**Excerpted data:**
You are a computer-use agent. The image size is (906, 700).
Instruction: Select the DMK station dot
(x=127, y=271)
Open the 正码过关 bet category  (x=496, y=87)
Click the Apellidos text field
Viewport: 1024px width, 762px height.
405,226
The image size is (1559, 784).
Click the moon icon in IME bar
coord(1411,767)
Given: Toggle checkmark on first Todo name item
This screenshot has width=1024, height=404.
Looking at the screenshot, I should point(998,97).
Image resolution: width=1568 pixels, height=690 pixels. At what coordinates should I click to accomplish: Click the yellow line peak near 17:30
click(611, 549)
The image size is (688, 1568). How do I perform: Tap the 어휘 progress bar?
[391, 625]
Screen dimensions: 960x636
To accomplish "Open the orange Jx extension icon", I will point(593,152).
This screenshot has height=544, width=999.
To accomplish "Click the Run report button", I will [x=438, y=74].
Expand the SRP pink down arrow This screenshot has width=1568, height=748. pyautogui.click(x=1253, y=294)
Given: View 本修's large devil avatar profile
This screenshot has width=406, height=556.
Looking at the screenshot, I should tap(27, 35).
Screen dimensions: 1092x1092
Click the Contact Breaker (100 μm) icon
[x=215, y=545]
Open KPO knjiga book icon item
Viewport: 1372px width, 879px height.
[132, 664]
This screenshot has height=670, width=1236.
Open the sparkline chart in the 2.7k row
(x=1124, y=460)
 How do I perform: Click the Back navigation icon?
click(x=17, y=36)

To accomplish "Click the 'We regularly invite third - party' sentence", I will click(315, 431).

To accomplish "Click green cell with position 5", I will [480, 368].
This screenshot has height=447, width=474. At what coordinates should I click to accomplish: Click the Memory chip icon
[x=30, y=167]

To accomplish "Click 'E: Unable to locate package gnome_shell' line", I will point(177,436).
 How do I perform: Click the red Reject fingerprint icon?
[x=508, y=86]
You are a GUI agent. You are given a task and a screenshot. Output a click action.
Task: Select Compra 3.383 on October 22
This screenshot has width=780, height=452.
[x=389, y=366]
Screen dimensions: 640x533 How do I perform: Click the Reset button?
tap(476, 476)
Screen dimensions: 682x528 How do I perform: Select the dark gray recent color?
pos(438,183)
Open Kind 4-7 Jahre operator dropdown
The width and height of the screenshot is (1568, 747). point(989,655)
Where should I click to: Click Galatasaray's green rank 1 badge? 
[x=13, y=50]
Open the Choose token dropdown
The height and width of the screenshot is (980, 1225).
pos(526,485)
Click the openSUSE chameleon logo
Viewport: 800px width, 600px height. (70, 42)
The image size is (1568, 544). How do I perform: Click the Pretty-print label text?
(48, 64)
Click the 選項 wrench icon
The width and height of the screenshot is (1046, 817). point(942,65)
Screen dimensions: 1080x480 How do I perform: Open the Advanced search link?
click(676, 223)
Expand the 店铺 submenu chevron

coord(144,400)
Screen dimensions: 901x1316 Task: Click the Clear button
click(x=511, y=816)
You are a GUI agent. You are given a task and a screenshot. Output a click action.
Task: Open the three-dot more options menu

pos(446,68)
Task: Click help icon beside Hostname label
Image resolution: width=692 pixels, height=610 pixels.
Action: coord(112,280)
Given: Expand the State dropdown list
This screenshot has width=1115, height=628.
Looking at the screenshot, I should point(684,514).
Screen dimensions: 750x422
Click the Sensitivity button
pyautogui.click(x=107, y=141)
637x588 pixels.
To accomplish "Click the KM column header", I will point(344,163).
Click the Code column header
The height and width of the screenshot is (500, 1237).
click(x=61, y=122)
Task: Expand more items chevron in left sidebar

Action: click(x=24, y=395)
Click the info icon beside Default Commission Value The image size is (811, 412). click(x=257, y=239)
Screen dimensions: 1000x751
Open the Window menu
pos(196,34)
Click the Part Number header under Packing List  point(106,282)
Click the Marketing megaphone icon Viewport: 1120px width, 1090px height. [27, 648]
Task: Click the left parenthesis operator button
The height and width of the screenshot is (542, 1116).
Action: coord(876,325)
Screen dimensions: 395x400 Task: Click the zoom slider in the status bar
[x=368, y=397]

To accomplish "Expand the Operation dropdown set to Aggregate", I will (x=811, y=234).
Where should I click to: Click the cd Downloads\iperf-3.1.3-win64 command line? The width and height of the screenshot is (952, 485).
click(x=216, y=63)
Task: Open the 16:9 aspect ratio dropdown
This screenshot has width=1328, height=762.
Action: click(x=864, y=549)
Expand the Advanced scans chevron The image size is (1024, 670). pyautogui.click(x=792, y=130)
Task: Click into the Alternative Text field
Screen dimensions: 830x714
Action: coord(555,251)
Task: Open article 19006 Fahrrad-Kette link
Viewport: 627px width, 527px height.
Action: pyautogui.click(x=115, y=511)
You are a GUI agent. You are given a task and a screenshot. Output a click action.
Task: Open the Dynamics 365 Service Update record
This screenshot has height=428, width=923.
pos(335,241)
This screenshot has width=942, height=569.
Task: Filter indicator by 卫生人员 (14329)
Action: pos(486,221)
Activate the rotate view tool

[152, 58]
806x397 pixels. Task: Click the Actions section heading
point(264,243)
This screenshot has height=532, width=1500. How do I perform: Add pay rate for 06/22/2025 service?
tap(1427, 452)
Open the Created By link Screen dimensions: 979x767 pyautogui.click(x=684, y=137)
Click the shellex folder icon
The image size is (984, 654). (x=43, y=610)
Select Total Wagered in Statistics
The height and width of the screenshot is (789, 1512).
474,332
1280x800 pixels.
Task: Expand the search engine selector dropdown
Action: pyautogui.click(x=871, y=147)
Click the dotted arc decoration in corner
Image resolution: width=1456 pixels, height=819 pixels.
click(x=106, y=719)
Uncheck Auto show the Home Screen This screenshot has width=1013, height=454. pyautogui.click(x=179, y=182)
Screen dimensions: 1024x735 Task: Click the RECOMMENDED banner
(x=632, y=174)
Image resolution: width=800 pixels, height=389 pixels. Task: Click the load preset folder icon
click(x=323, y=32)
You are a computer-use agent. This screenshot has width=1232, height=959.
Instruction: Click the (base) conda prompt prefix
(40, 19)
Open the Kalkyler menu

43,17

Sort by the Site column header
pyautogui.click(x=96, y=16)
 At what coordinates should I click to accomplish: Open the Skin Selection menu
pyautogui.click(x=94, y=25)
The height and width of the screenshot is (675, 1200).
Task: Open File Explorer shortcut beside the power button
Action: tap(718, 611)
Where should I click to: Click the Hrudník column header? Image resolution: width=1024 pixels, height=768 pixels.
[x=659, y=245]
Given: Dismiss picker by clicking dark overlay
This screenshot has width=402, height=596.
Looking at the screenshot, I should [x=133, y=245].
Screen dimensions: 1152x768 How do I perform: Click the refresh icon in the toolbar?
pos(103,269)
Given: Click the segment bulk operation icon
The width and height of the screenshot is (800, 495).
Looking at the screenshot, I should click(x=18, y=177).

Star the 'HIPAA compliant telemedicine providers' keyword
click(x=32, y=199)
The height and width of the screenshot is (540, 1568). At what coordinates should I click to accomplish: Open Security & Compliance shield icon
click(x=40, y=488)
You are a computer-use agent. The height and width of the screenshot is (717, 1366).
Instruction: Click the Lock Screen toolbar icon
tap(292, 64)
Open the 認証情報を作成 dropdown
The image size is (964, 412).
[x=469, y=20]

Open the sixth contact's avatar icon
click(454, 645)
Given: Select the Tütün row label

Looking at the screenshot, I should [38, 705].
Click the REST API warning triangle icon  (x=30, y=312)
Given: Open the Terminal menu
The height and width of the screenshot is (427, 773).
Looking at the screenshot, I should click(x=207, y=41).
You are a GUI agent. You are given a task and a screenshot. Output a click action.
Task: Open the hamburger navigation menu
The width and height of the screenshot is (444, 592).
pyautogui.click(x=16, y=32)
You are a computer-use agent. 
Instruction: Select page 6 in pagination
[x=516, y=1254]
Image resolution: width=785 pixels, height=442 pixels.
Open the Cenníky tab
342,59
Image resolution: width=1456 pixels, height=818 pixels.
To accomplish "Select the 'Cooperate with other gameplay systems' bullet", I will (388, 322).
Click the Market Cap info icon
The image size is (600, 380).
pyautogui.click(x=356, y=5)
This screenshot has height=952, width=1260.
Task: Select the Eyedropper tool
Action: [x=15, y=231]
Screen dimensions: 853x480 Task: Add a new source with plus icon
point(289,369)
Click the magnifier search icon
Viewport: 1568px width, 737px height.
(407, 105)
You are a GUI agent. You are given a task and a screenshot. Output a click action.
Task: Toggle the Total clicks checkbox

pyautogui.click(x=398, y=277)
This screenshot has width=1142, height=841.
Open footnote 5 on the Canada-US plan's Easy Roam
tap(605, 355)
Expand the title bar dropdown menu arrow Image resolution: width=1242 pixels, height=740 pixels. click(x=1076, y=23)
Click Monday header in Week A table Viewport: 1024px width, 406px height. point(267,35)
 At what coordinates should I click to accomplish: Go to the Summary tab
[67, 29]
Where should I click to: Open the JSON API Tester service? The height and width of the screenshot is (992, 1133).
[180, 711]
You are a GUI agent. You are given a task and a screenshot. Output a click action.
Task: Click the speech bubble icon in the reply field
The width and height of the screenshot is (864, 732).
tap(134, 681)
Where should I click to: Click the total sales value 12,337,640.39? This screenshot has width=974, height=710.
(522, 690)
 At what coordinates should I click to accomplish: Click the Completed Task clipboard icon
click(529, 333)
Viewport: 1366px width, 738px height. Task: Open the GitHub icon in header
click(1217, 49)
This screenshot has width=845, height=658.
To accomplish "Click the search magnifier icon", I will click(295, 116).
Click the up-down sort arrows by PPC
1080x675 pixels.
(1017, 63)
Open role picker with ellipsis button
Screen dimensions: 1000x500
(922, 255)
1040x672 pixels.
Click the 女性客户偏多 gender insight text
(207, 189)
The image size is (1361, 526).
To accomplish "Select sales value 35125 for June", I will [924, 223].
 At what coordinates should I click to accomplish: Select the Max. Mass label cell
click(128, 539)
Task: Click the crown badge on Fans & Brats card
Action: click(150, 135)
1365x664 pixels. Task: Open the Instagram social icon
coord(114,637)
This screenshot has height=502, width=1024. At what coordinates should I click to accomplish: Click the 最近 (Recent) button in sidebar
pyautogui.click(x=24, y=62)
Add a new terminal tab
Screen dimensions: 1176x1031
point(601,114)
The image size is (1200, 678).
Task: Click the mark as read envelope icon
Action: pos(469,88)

**Aim of the task:** The response should be the listing above, limited to the lines between the one holding "Given: Click the segment bulk operation icon" and the one holding "Given: Open the Terminal menu", inclusive, reproduced exactly.

**Response to this exercise:**
Given: Click the segment bulk operation icon
The width and height of the screenshot is (800, 495).
Looking at the screenshot, I should click(x=18, y=177).

Star the 'HIPAA compliant telemedicine providers' keyword
click(x=32, y=199)
The height and width of the screenshot is (540, 1568). At what coordinates should I click to accomplish: Open Security & Compliance shield icon
click(x=40, y=488)
You are a computer-use agent. The height and width of the screenshot is (717, 1366).
Instruction: Click the Lock Screen toolbar icon
tap(292, 64)
Open the 認証情報を作成 dropdown
The image size is (964, 412).
[x=469, y=20]

Open the sixth contact's avatar icon
click(454, 645)
Given: Select the Tütün row label

Looking at the screenshot, I should [38, 705].
Click the REST API warning triangle icon  (x=30, y=312)
Given: Open the Terminal menu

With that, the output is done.